▸ EXERCISE DIRECTIONS:
Please change "GUI agent" to "interface agent" in the records below and leave everything else as it is.
Start of DATASET EXCERPTS
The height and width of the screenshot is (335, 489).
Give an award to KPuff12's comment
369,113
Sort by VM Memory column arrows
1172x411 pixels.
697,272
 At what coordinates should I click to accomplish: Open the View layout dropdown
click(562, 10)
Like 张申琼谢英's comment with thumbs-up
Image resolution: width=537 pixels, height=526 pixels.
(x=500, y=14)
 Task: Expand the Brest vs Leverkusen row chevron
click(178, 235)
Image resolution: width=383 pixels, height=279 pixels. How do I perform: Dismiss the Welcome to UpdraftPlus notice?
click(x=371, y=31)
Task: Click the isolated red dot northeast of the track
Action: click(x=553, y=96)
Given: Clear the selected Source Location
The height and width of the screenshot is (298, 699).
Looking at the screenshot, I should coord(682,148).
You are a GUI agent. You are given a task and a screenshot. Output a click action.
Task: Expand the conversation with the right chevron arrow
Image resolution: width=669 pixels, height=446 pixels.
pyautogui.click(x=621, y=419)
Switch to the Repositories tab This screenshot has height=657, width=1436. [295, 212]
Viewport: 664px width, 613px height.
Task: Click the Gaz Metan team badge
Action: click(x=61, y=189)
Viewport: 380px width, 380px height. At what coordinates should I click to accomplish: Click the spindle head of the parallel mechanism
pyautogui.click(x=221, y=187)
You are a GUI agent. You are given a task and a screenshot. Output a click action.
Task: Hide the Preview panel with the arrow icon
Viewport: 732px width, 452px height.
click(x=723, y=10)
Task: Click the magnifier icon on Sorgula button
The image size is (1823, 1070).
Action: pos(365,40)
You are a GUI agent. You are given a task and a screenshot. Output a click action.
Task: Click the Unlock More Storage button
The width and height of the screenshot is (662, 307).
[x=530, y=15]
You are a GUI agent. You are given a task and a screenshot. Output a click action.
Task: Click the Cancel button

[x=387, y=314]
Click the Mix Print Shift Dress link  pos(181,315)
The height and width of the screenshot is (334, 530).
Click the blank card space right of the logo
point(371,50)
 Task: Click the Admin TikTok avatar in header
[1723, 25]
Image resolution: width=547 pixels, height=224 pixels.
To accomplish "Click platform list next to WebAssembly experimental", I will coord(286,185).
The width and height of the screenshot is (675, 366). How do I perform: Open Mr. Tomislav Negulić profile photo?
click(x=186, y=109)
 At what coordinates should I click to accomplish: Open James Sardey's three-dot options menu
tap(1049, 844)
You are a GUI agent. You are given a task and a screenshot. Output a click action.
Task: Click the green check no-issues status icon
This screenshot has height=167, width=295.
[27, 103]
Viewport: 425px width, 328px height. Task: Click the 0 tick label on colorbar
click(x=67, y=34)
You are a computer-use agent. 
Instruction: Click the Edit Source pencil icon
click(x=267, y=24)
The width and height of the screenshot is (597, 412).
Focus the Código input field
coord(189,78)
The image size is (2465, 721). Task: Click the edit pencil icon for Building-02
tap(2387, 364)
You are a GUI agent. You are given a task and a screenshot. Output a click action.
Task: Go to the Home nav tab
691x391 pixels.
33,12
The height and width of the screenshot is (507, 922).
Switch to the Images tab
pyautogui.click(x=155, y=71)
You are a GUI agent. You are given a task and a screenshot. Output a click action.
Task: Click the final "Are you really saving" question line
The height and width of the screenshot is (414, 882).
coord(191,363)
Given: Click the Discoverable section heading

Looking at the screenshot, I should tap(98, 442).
End of DATASET EXCERPTS
▸ ANSWER:
The height and width of the screenshot is (335, 489).
Give an award to KPuff12's comment
369,113
Sort by VM Memory column arrows
1172x411 pixels.
697,272
 At what coordinates should I click to accomplish: Open the View layout dropdown
click(562, 10)
Like 张申琼谢英's comment with thumbs-up
Image resolution: width=537 pixels, height=526 pixels.
(x=500, y=14)
 Task: Expand the Brest vs Leverkusen row chevron
click(178, 235)
Image resolution: width=383 pixels, height=279 pixels. How do I perform: Dismiss the Welcome to UpdraftPlus notice?
click(x=371, y=31)
Task: Click the isolated red dot northeast of the track
Action: click(x=553, y=96)
Given: Clear the selected Source Location
The height and width of the screenshot is (298, 699).
Looking at the screenshot, I should coord(682,148).
You are a interface agent. You are given a task and a screenshot. Output a click action.
Task: Expand the conversation with the right chevron arrow
Image resolution: width=669 pixels, height=446 pixels.
pyautogui.click(x=621, y=419)
Switch to the Repositories tab This screenshot has height=657, width=1436. [295, 212]
Viewport: 664px width, 613px height.
Task: Click the Gaz Metan team badge
Action: click(x=61, y=189)
Viewport: 380px width, 380px height. At what coordinates should I click to accomplish: Click the spindle head of the parallel mechanism
pyautogui.click(x=221, y=187)
You are a interface agent. You are given a task and a screenshot. Output a click action.
Task: Hide the Preview panel with the arrow icon
Viewport: 732px width, 452px height.
click(x=723, y=10)
Task: Click the magnifier icon on Sorgula button
The image size is (1823, 1070).
Action: pos(365,40)
You are a interface agent. You are given a task and a screenshot. Output a click action.
Task: Click the Unlock More Storage button
The width and height of the screenshot is (662, 307).
[x=530, y=15]
You are a interface agent. You are given a task and a screenshot. Output a click action.
Task: Click the Cancel button

[x=387, y=314]
Click the Mix Print Shift Dress link  pos(181,315)
The height and width of the screenshot is (334, 530).
Click the blank card space right of the logo
point(371,50)
 Task: Click the Admin TikTok avatar in header
[1723, 25]
Image resolution: width=547 pixels, height=224 pixels.
To accomplish "Click platform list next to WebAssembly experimental", I will coord(286,185).
The width and height of the screenshot is (675, 366). How do I perform: Open Mr. Tomislav Negulić profile photo?
click(x=186, y=109)
 At what coordinates should I click to accomplish: Open James Sardey's three-dot options menu
tap(1049, 844)
You are a interface agent. You are given a task and a screenshot. Output a click action.
Task: Click the green check no-issues status icon
This screenshot has height=167, width=295.
[27, 103]
Viewport: 425px width, 328px height. Task: Click the 0 tick label on colorbar
click(x=67, y=34)
You are a computer-use agent. 
Instruction: Click the Edit Source pencil icon
click(x=267, y=24)
The width and height of the screenshot is (597, 412).
Focus the Código input field
coord(189,78)
The image size is (2465, 721). Task: Click the edit pencil icon for Building-02
tap(2387, 364)
You are a interface agent. You are given a task and a screenshot. Output a click action.
Task: Go to the Home nav tab
691x391 pixels.
33,12
The height and width of the screenshot is (507, 922).
Switch to the Images tab
pyautogui.click(x=155, y=71)
You are a interface agent. You are given a task and a screenshot. Output a click action.
Task: Click the final "Are you really saving" question line
The height and width of the screenshot is (414, 882).
coord(191,363)
Given: Click the Discoverable section heading

Looking at the screenshot, I should tap(98, 442).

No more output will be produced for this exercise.